PREVENTION DURING TRAVELLING

In the study performed by Bialy et al. [34], 65.7% of 105 ICTs reported behaviours which may have put them at a higher risk of infectious diseases. The risk behaviours included eating food from unreliable sources or unsafe sex practices, also without barrier precautions. Due to this fact, it seems highly necessary to provide international travellers with full information regarding health and safety precautions to be followed while travelling. Food and water precautions are particularly important in this group of patients. Travellers are recommended to drink bottled, boiled or filtered water only. Food should be thoroughly cooked and eaten immediately after preparation. Undercooked meat, fish, seafood and shellfish put a traveller at a risk of many viral, bacterial and parasitic infections. Buffet style dining should be avoided. Fresh fruits that can be peeled seem to be save. Unpasteurised milk products and food containing raw eggs may also put a traveller at a risk of infections [3]. It is essential to use insect repellents containing diethyltoluamide several times a day in order to avoid diseases transmitted by mosquitoes, ticks, sand flies and chiggers. It is also advised to wear clothes covering arms and legs. Immunocompromised travellers should avoid walking barefoot and swimming in freshwater reservoirs because of a potentially elevated risk of infecting abrasions or transmission of parasitic illnesses, such as the already mentioned Strongyloides and Leptospira infections, which may lead to severe complications.
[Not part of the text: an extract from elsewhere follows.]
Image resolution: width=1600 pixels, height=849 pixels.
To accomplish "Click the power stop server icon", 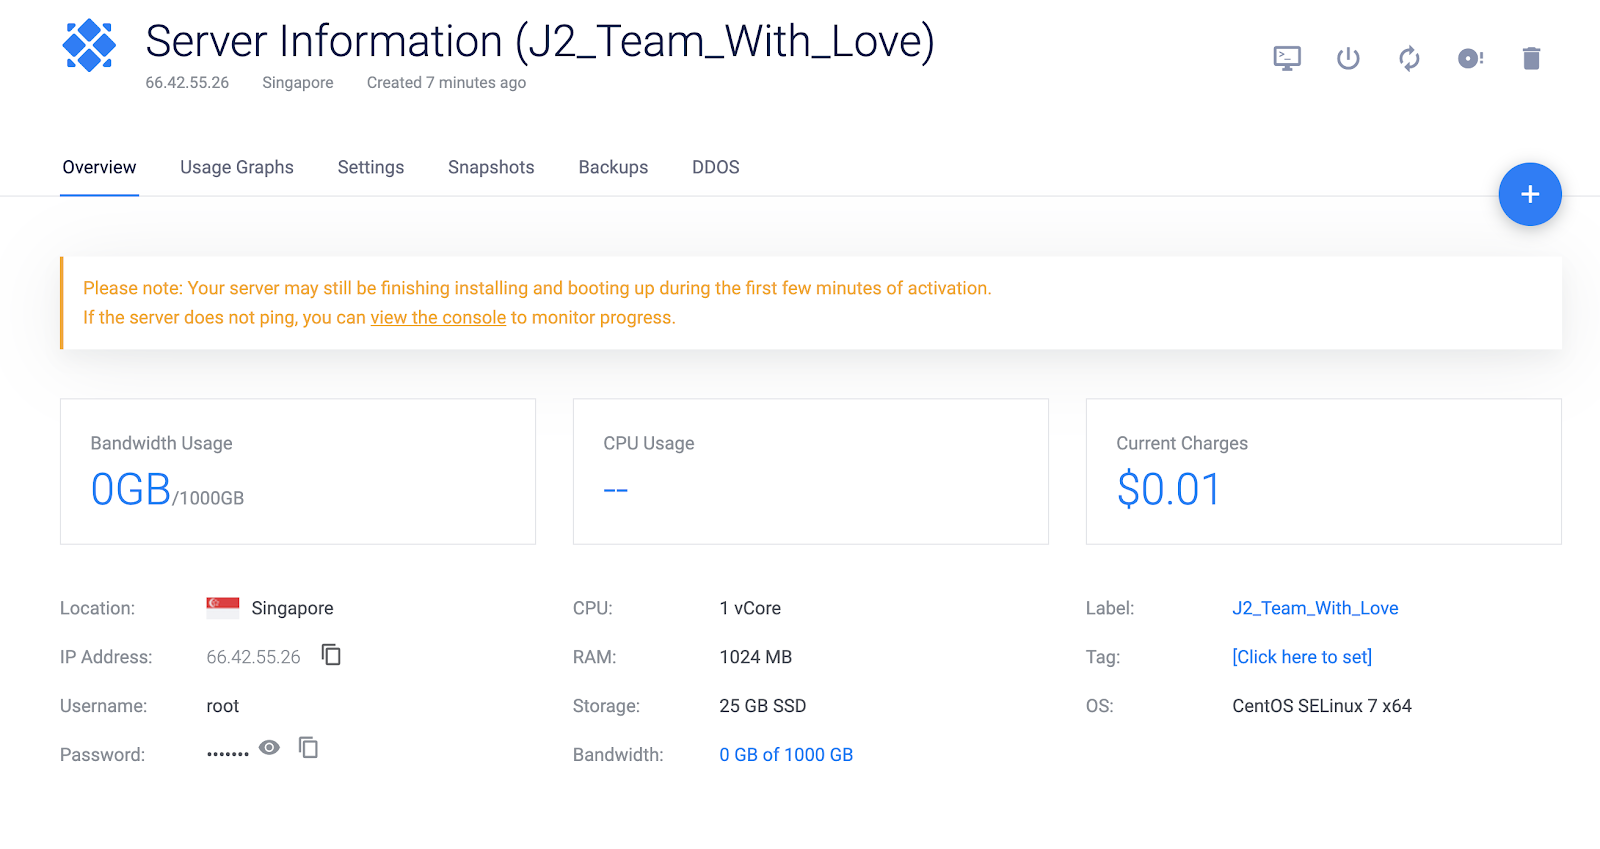I will pos(1348,58).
These patients should also avoid caving and outdoors activities to minimise the risk of fungal infections [3]. Travellers should remember to use barrier precautions during sex. It is essential, especially for HIV-infected travellers, not only to reduce the risk of transmission of other sexually transmitted infections, but also to avoid the acquisition of another HIV strain [17]. 23% of HIV-infected travellers studied by Salit et al. [23] reported casual sex with new partners while travelling abroad and only 58.1% of them confirmed a regular use of condoms. The study findings suggest that international travellers have little knowledge and awareness of health risk factors and health precautions.

CONCLUSIONS

Given a better quality of life and extended life expectancy in patients with immune suppression, the number of ICTs is constantly growing. There are some connections between this medical condition and travelling. The main areas of consideration are the elevated susceptibility to infections, various health risks and potentially decreased efficacy of vaccinations, but also the issue of drug supply while travelling as well as potential drug interactions. In the group of immunocompromised patients, the most common travel-related diseases may be associated with a more severe course and more serious complications. Pre-travel counselling performed by a travel-medicine doctor in collaboration with a relevant specialist is essential in ICTs. Interventions and guidance should be adequate to each traveller’s immunocompromise state and their general health. Due to that fact, every case should be considered individually.